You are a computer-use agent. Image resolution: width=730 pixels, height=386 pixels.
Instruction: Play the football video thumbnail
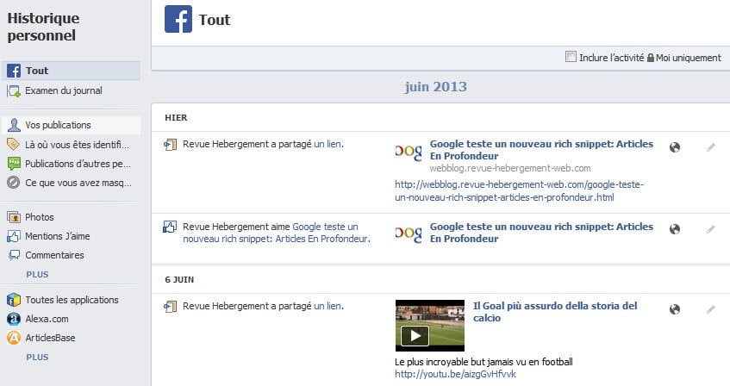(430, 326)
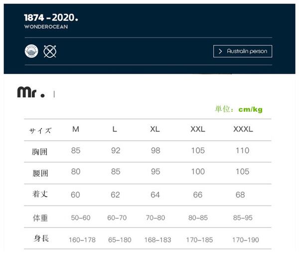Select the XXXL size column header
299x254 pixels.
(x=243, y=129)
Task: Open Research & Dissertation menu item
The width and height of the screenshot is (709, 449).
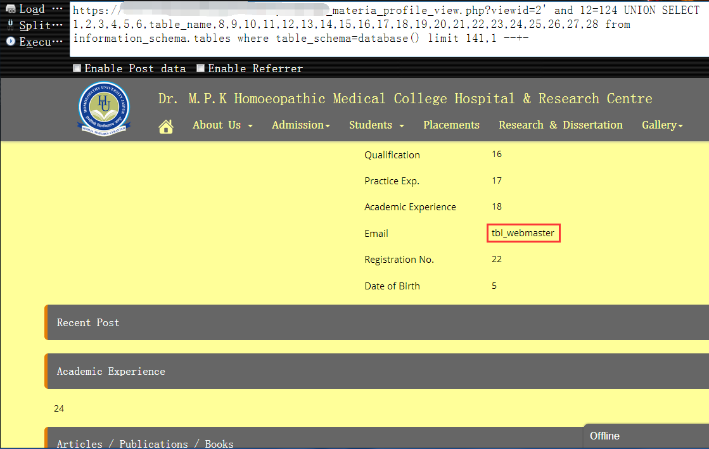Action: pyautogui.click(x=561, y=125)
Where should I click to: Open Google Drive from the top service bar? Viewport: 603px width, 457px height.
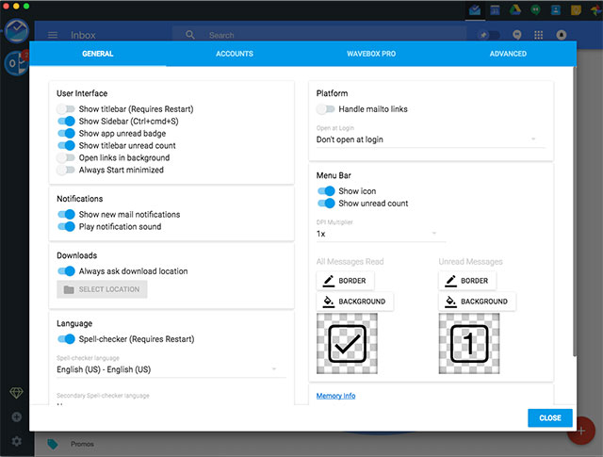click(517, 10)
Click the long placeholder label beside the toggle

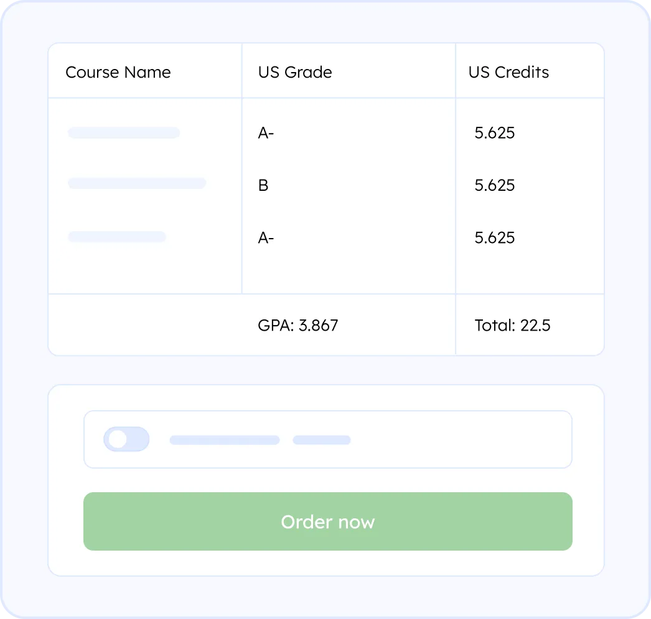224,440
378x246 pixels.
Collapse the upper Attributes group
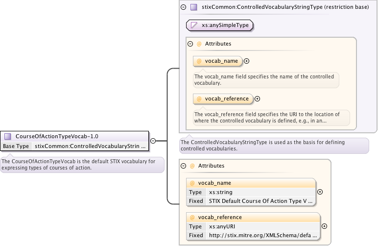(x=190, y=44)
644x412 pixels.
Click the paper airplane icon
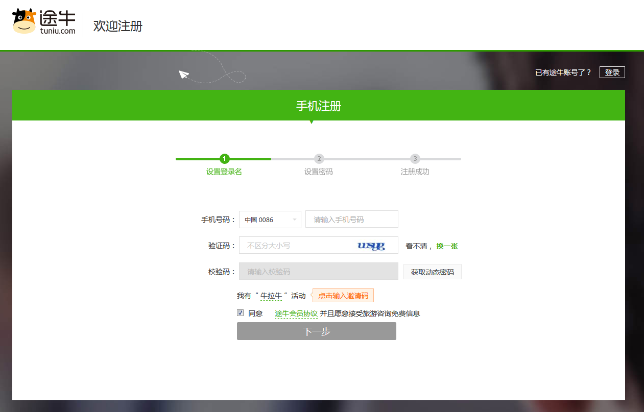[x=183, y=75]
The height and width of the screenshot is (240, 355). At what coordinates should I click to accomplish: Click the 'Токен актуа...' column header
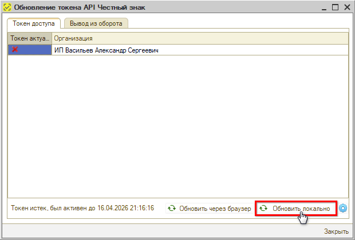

- _Requirement_: The reply should hold every entry above, given again exactly, but not a single picture.

- _Solution for this task_:
You are a computer-use agent. Image resolution: width=730 pixels, height=386 pixels.
Instruction: Play the football video thumbnail
(430, 326)
Select the XXXL size column header
299x254 pixels.
(x=243, y=129)
Task: Open Research & Dissertation menu item
The width and height of the screenshot is (709, 449).
Action: pyautogui.click(x=561, y=125)
Where should I click to: Open Google Drive from the top service bar? Viewport: 603px width, 457px height.
click(517, 10)
Click the long placeholder label beside the toggle

224,440
378x246 pixels.
Collapse the upper Attributes group
(x=190, y=44)
644x412 pixels.
Click the paper airplane icon
[x=183, y=75]
The height and width of the screenshot is (240, 355). At what coordinates should I click to accomplish: Click the 'Токен актуа...' column header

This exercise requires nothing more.